ЧТО НУЖНО СДЕЛАТЬ =
1 – Ответьте по отрывку о дубине народной войны:
(a) Что Наполеон обещал крестьянам?
(b) Какой лозунг взяли на вооружение крестьяне?
(c) Что вдохновило графа Толстого на поэтический образ?
2 – Продолжите отрывок о дубине народной войны с того места, где он заканчивается.

ОТРЫВОК СО СТРАНИЦЫ =
Между прочим, эта точка зрения позволяет по-новому взглянуть и на романтическую легенду о дубине народной войны. Поверьте — тесту глубоко безразлично, что в него воткнули и из какого материала этот чужеродный предмет изготовлен. Просто когда Наполеон совершал свой победоносный марш-бросок к Москве, он обходился с попутными деревнями, как и положено было в те давние жестокие времена. Грабил нещадно. При этом крестьянам обещалось светлое будущее в виде полной свободы и окончательного избавления от ненавистного крепостного права. Но поскольку крестьяне наблюдали, в основном, избавление от тяжелым трудом нажитого добра, а тут и зима наступила, то второе пришествие некогда победоносной армии было воспринято ими как промысел Божий. Вооружившись стихийно возникшим лозунгом «Грабь награбленное», окончательно овладевшим массами сто с лишним лет спустя, крестьяне приступили к репарациям. Репарации эти происходили для французов чрезвычайно болезненно, потому что происходили в лесах и на большой дороге с использованием нецивилизованных вил и плебейского дреколья. Это дреколье и вдохновило графа Толстого на поэтический образ.

ИСХОДНЫЕ ДАННЫЕ =
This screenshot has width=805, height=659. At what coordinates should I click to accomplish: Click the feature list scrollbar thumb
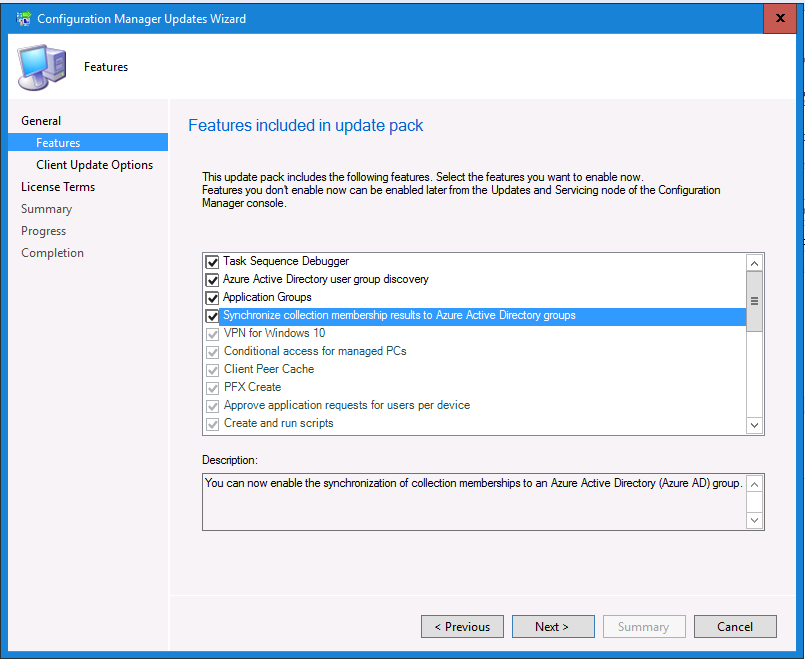coord(754,301)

ОТВЕТЫ К ЗАДАНИЯМ =
1 –
(a) Светлое будущее: полную свободу и окончательное избавление от крепостного права.
(b) «Грабь награбленное».
(c) Дреколье.

2 –
Если рассматривать широкое народное движение не как партизанскую войну типа испанской, а как более прозаический процесс разрешения имущественных споров, то понятным становится и замеченное зорким глазом Льва Николаевича изменение в общем настроении народа. В некоторый момент народная ненависть к французским завоевателям уступила место жалости и сочувствию. По-видимому, этот момент связан с тем, что основная масса накопившихся имущественных и иных претензий была уже снята, а просто так махать дубиной интереса не было никакого. Тем более что брать у французов уже стало нечего, а к нищим и убогим в России всегда относились по-особому.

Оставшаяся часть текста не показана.